Bar à l’aïoli

sea bass aioli2Sea bass, variously known in France as bar (in the north) and loup (in the south), is highly prized because of its delicate flavor and succulent flesh. It is often grilled with fennel stalks over grapevine cuttings during barbecue season. At other times of year, it may be oven-roasted and served with aïoli, southern France’s garlicky take on homemade mayonnaise. Surround it with vegetables, and you have a ready-made main course.

Bar à l’aïoli / Sea bass with garlic mayonnaise

This dish is a variation on le grand aïoli, another full course meal with vegetables and fish, generally cod, as well as eggs, olives, tomatoes and chick peas. Both of these dishes may be served warm or at room temperature, but personally I prefer my sea bass nice and hot. Total cooking time is about half an hour. In the recipe, I also explain how to bone and fillet a fish, French-style. No video on this yet, but maybe one of these days…

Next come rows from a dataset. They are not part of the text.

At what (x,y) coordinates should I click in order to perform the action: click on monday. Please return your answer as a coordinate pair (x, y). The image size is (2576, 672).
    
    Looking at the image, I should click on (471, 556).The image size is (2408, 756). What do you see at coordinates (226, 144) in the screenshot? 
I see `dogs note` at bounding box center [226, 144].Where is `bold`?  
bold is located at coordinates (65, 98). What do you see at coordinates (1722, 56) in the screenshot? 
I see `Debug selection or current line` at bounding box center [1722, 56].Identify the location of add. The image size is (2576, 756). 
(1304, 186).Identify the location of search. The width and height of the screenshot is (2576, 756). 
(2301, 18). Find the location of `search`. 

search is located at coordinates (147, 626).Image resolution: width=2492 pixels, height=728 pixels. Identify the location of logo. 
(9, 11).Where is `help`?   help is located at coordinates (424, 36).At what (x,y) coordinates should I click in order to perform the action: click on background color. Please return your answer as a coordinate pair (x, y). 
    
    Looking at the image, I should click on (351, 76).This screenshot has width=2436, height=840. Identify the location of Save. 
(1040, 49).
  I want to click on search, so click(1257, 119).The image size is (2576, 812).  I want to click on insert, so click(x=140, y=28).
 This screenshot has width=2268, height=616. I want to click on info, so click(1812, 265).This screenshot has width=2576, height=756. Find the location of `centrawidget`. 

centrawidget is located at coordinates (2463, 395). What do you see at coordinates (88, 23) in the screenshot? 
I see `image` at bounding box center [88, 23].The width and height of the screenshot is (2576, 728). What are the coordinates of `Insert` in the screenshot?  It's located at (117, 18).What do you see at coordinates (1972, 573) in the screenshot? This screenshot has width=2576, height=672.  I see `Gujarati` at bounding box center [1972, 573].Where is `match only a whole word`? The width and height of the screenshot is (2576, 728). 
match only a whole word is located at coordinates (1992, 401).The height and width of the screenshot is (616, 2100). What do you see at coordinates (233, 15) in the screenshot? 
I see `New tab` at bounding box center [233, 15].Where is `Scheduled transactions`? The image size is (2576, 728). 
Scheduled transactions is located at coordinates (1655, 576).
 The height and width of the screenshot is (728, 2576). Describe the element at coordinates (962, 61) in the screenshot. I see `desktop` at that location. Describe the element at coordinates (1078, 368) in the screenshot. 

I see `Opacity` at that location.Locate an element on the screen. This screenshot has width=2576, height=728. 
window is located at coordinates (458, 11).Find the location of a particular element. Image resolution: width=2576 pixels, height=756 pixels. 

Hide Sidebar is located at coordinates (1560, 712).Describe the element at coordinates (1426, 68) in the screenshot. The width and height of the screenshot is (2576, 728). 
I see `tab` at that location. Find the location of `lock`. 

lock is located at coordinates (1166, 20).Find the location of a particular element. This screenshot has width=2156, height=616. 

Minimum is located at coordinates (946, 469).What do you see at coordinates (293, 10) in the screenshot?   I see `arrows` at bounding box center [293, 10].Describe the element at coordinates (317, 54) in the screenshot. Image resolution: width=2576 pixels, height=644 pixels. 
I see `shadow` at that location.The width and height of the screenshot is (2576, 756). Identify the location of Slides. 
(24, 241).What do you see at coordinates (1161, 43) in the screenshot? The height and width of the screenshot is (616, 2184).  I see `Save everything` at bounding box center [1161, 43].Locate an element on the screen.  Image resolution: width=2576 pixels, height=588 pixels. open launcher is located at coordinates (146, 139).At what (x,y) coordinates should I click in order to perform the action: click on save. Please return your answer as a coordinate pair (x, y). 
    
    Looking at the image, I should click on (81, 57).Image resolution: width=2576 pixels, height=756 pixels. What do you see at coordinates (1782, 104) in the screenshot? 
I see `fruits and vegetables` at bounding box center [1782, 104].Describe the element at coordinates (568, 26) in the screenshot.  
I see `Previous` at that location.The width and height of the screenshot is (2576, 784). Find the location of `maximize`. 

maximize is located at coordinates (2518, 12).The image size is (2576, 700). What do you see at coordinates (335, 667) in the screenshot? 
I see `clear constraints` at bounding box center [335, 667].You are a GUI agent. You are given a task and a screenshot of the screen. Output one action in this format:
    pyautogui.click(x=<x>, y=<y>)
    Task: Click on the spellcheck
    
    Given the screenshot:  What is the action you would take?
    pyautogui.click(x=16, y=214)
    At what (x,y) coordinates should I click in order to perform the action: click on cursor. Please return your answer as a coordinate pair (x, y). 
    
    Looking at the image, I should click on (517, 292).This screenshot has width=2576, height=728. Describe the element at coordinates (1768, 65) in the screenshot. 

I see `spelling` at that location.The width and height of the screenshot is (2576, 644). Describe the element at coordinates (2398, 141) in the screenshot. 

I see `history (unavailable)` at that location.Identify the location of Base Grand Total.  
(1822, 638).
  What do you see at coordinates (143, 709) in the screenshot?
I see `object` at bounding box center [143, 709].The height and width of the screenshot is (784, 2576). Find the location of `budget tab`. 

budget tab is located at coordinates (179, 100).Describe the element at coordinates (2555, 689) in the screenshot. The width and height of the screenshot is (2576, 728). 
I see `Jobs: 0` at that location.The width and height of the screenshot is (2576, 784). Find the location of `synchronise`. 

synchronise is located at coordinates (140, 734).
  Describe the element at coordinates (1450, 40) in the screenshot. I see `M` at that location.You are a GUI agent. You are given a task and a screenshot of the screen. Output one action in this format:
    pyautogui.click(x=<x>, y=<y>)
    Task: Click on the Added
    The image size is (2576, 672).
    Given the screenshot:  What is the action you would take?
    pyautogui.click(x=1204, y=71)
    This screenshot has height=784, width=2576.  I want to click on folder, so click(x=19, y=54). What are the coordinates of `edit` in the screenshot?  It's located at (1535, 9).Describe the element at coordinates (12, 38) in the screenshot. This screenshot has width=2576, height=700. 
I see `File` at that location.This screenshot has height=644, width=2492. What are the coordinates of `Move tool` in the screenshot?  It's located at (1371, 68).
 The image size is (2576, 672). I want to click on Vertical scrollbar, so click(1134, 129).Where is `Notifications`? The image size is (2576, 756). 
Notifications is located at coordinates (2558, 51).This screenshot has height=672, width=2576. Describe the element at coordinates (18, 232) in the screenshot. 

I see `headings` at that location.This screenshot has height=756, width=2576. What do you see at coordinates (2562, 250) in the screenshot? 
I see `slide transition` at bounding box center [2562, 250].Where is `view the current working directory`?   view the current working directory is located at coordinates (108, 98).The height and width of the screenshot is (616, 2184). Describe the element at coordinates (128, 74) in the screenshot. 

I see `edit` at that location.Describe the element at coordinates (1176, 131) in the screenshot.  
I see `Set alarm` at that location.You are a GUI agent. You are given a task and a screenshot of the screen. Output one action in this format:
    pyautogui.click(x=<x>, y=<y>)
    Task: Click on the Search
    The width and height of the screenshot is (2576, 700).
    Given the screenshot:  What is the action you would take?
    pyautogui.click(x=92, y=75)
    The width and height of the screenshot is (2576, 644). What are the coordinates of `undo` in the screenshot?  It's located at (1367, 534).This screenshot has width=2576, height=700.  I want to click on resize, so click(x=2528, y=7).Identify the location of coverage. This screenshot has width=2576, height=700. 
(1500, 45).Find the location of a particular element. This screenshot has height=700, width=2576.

Meantime, I had dinner last night with a couple of visiting American friends at one of my favorite restaurants, Le Repaire de Cartouche, where the chef Rodolphe Paquin has just redecorated. Imagine my surprise when my friend Bob announced he had become a vegan. He’s an athletic all-American type guy from Iowa. Never imagined he’d give up meat, fish, eggs, butter, cream and cheese — rather a challenge when dining out in France. As it turned out, it was not a problem. He chose white asparagus with truffle oil. When the food arrived, his asparagus was so thick that two spears filled an entire plate, each more than an inch (2.5 cm) in diameter! The spears were sprinkled with finely chopped black olives and shallots, and bathed in the truffle oil. I had a taste — quite delicious.

Site news: With the advent of spring, I have updated the Everyday Menus for omnivores, vegetarians and vegans, and will continue with the Weekend Menus over the next couple of days. We’ve been having alternately sunny days and rainy days here in Paris, but it’s generally been a beautiful spring. As they say in France, ‘En mai, fais ce qu’il te plaît‘ (‘In May, do as you please’). One of the reasons I love this country. Happy cooking!